Maharaj did not comment about his termination however in an interview with CNN earlier this year Maharaj pointed to the recent hiring of investigative journalists and the new digital extensions as evidence of the LA Times’ ambitions.

“We have to keep the print product vibrant, because it also provides most of the revenue right now,” he told CNN.

Jim Kirk, the former top editor of the Chicago Sun-Times, will be replacing Maharaj as an interim executive editor while the company will start looking for another one.

Ross Levinsohn, the former Yahoo and Fox Interactive Media executive will take over the position of publisher.

Levinsohn told CNNMoney that he will try to position the Los Angeles Times for “sustainable, long-term growth.”
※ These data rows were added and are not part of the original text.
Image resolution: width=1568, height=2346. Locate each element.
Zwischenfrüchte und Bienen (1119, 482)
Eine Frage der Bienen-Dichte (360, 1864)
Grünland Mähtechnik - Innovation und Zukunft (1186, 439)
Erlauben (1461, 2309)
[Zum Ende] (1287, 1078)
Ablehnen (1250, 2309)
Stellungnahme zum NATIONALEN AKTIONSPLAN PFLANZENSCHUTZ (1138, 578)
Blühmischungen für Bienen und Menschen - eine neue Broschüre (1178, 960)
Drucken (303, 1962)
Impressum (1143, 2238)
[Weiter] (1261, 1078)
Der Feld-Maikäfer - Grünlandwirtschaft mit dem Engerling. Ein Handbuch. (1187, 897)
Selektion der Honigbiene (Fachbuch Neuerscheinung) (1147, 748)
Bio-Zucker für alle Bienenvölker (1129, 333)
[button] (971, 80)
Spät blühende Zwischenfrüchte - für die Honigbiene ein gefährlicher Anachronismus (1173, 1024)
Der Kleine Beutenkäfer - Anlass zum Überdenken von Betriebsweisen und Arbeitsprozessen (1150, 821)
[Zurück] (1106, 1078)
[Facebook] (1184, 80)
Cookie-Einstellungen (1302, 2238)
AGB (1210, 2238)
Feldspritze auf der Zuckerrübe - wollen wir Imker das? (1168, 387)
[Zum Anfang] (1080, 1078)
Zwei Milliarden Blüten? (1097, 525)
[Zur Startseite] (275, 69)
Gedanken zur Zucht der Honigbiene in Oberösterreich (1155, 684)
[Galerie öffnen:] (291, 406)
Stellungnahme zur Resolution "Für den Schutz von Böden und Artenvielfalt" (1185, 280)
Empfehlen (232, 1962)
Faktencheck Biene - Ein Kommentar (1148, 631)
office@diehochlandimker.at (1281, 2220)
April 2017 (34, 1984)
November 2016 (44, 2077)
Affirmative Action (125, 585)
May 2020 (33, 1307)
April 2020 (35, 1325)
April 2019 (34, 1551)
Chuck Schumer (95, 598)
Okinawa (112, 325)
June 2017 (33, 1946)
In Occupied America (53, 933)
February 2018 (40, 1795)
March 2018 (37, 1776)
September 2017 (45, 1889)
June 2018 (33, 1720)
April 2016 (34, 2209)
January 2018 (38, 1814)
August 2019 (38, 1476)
“We’re in a moment where the need for the L.A. Times — for journalism, for facts and for reporting — has never been greater, and I see so much potential to grow our impact,” Levinsohn said adding that he wants to invest more into “groundbreaking journalism” about entertainment, art, tech, climate change and other subject matter.

Justin Dearborn, the CEO of Tronc, holding company of the LA Times, told Poynter that the firings were necessary to give Levinsohn an opportunity to bring in leaders that support his vision for the Los Angeles Times.

“We don’t do it lightly, but he’s got to build a team with a digital-first mindset to maintain the integrity of the great journalism that we do here,” Dearborn said.

“My focus is pretty simple. This in my mind, is the most important time to be in the news business. The Los Angeles Times has incredible journalists, and there’s never been a more important time to produce incredible journalism and get it out on all these platforms,” Levinsohn told Poynter.